▶ What to work on
Within the listing, each line that has the string "agent" should be copied.

-.-.-

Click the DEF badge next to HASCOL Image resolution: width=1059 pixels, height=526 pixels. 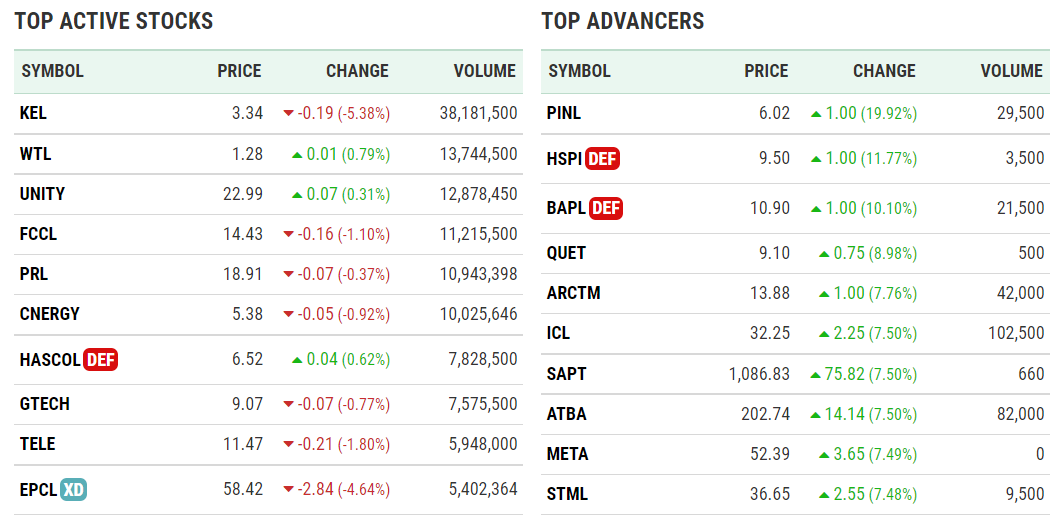pyautogui.click(x=101, y=359)
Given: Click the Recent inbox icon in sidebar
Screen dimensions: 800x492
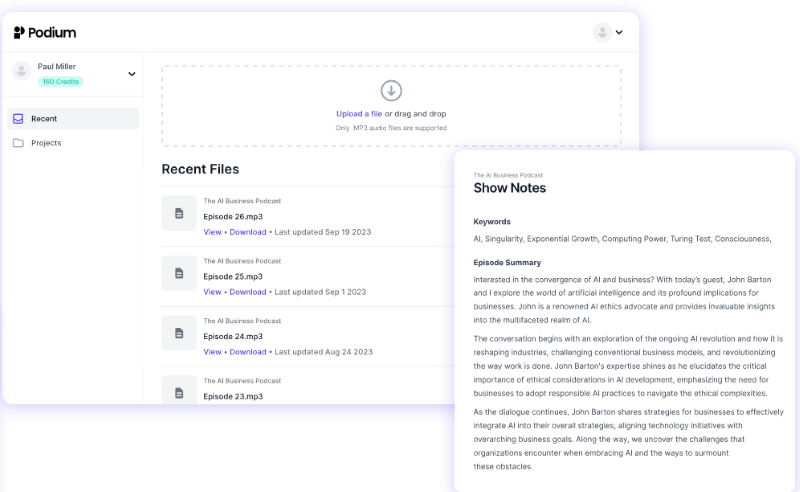Looking at the screenshot, I should coord(18,118).
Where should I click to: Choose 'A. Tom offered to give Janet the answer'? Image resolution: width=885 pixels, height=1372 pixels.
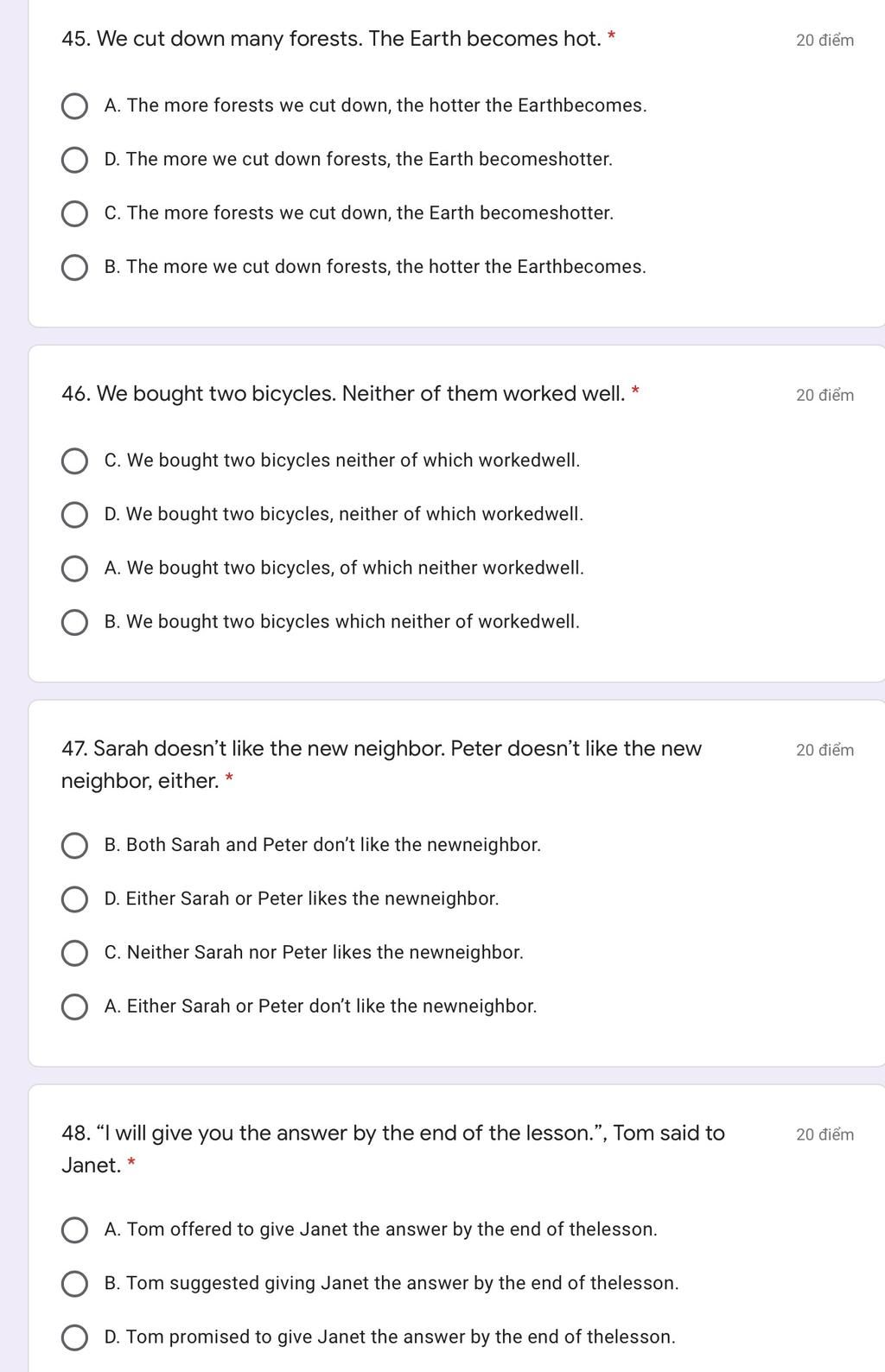tap(74, 1229)
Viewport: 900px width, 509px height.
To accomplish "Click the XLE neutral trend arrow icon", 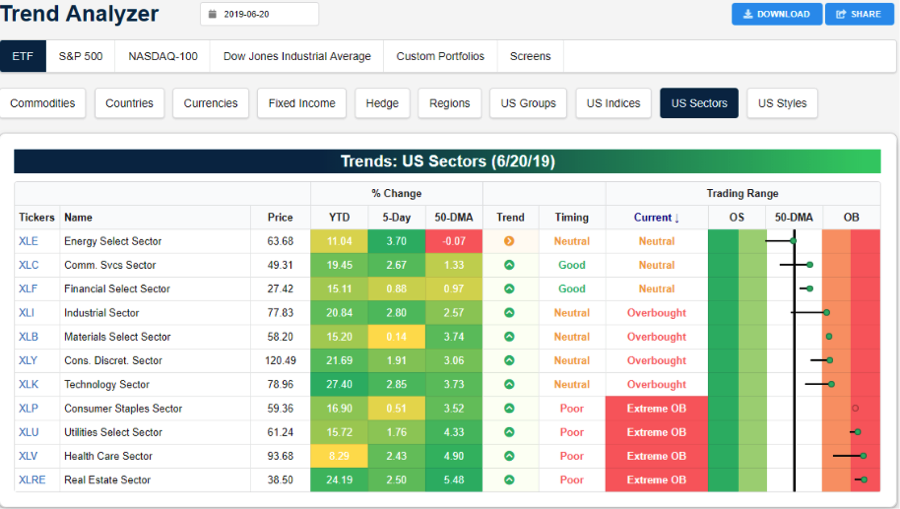I will [509, 241].
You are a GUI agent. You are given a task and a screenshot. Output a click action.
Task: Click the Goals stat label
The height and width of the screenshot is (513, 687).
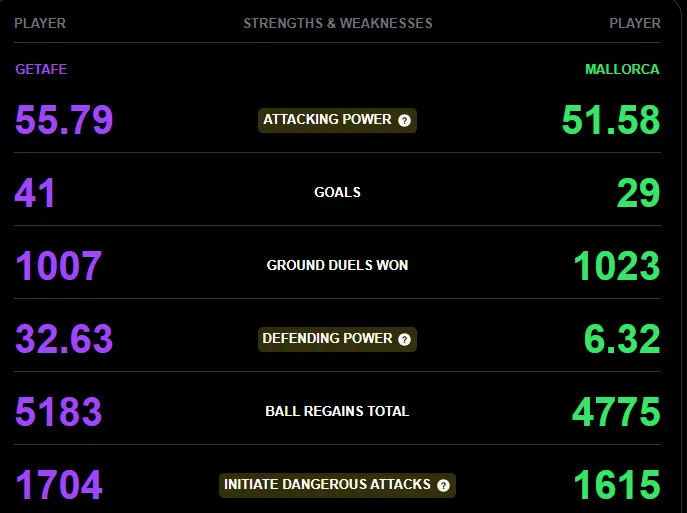point(337,192)
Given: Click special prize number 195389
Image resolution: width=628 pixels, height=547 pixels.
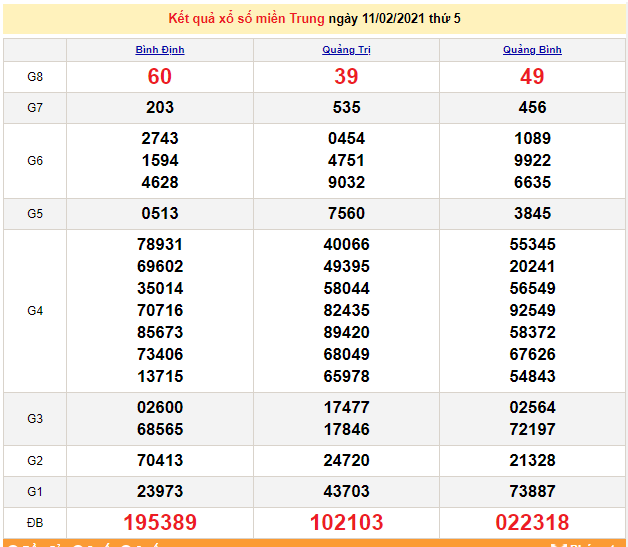Looking at the screenshot, I should click(160, 523).
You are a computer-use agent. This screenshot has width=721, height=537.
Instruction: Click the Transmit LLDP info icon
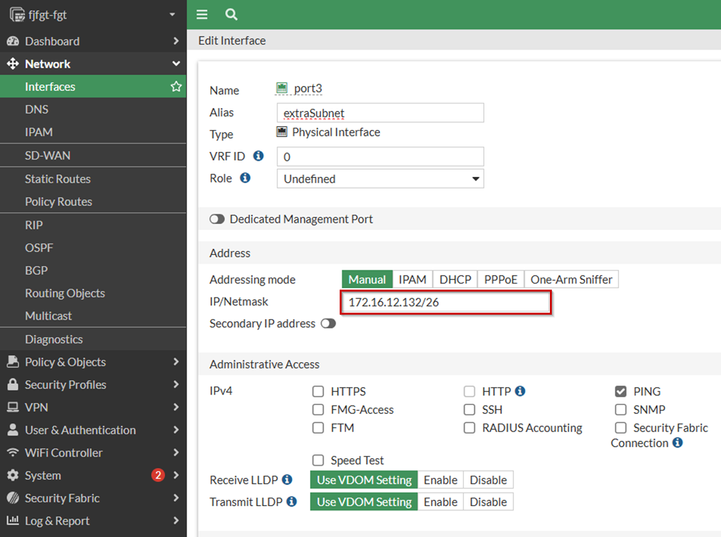[291, 502]
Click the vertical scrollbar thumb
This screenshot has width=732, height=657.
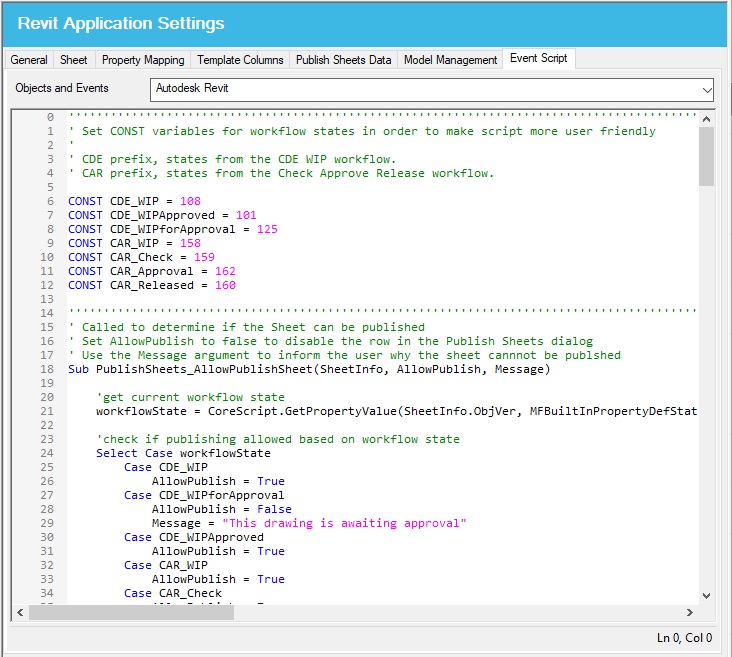tap(706, 156)
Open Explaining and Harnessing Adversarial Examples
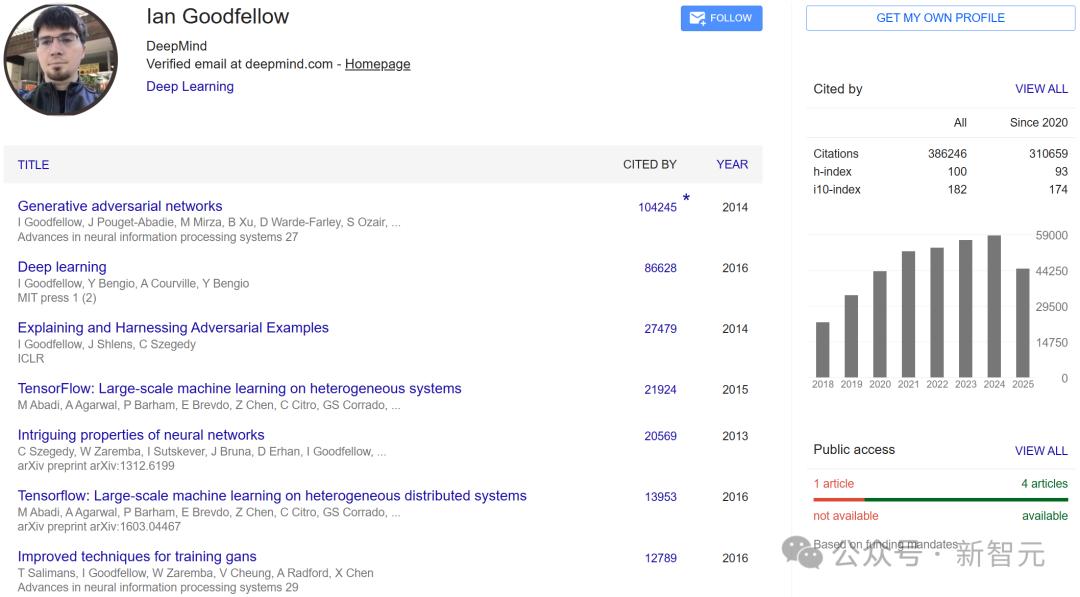 pyautogui.click(x=173, y=328)
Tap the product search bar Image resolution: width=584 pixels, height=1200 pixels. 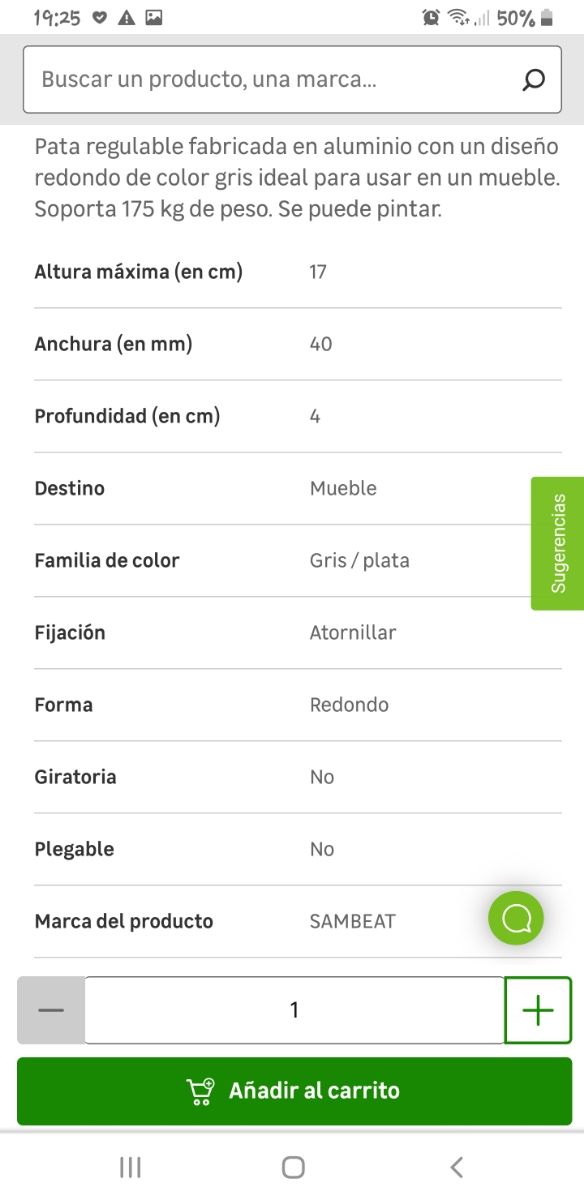250,78
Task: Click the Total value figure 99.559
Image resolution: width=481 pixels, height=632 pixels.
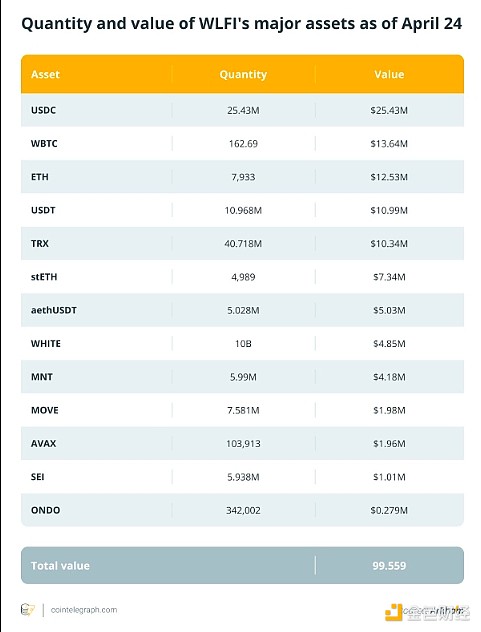Action: click(x=389, y=565)
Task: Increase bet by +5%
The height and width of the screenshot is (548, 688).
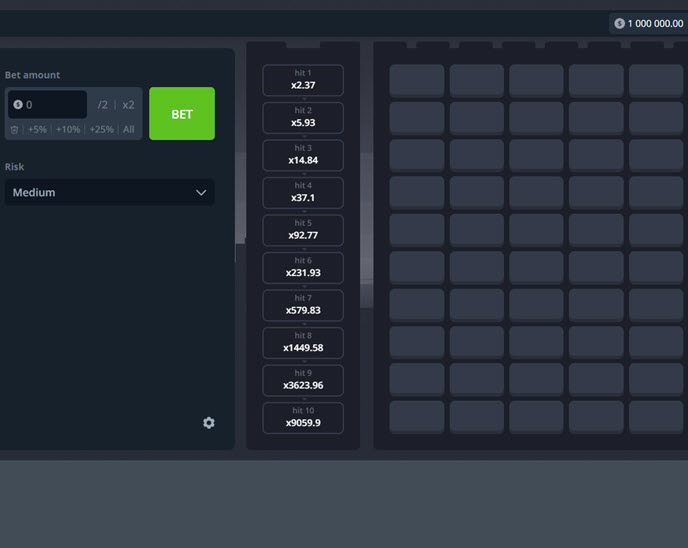Action: pos(38,129)
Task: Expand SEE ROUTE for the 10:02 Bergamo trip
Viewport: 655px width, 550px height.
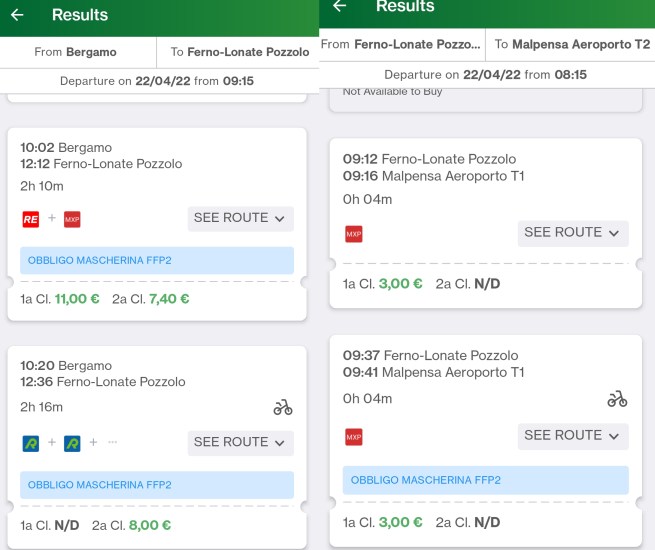Action: click(241, 218)
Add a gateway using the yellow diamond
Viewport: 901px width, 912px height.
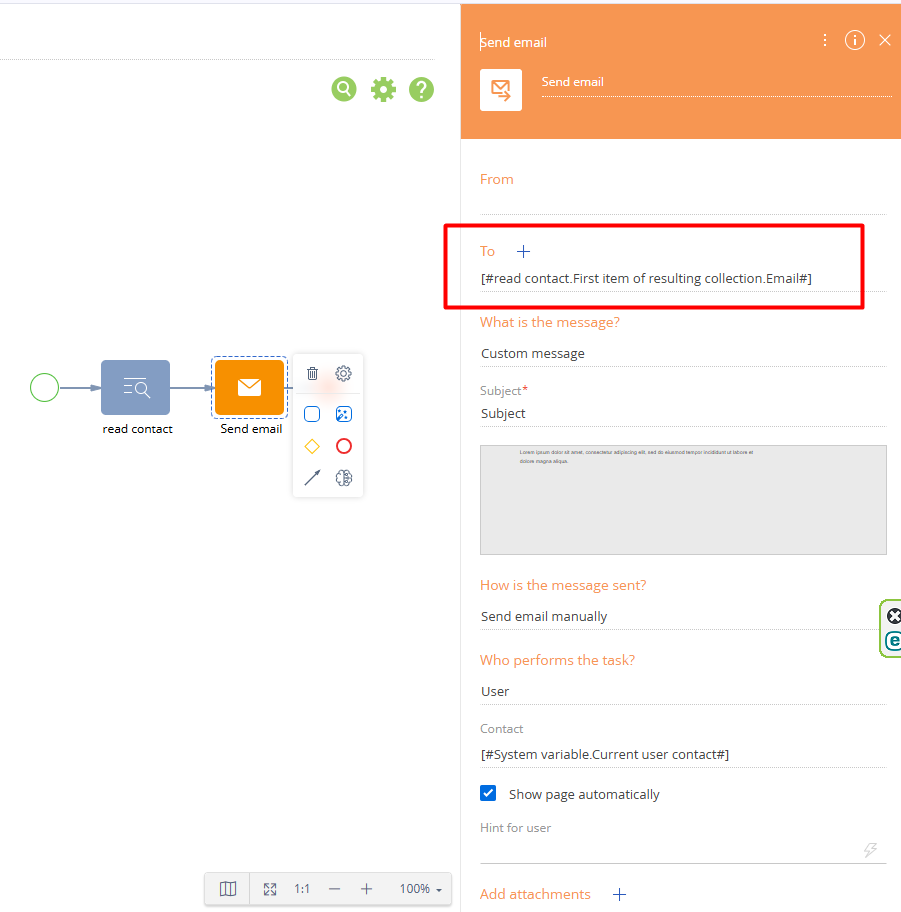[312, 446]
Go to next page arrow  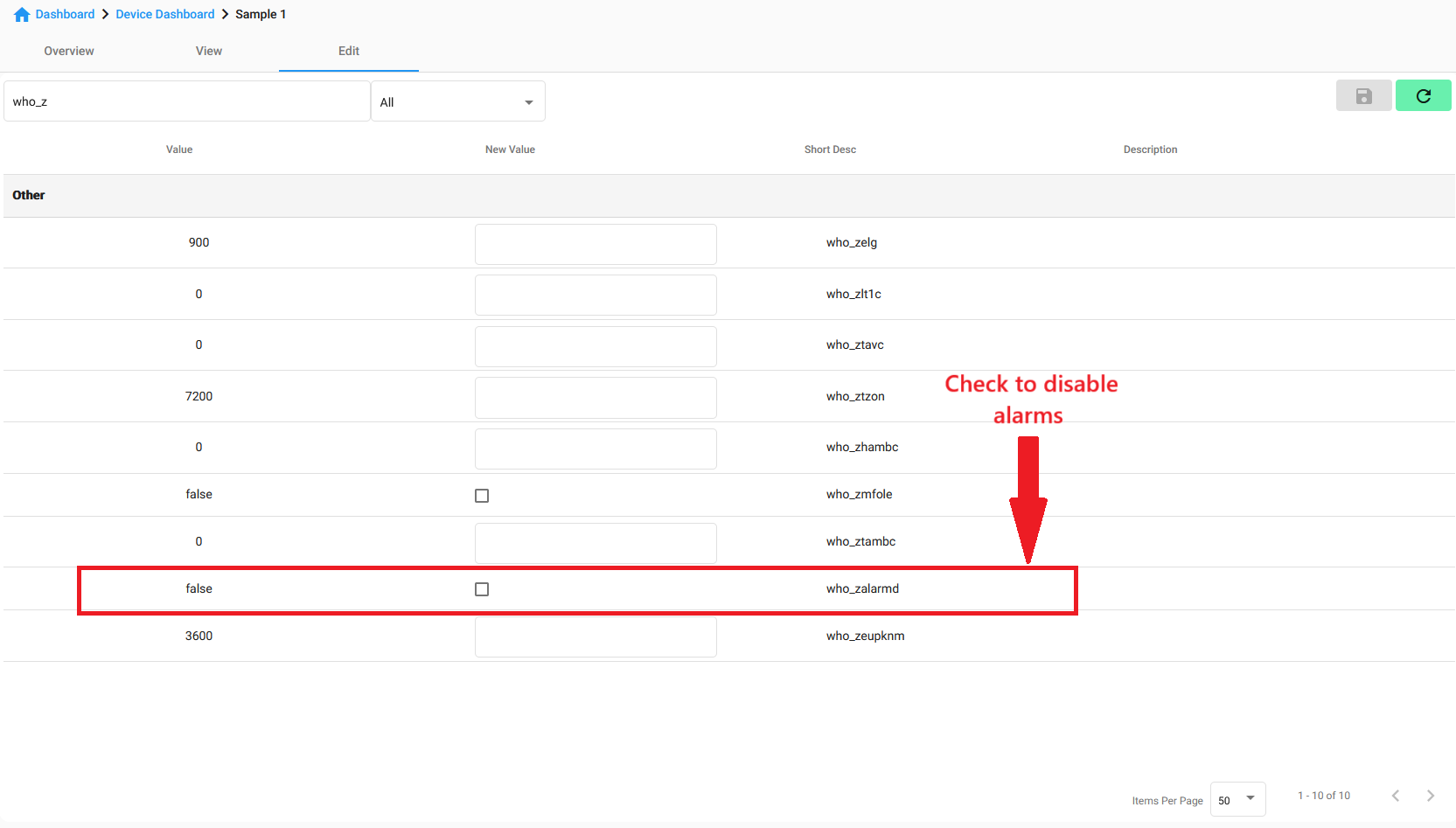coord(1430,796)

-.-.-

▶ Reply to the task
You are a GUI agent. You are given a task and a screenshot. Output a click action.
You are a computer-use agent. This screenshot has width=721, height=537.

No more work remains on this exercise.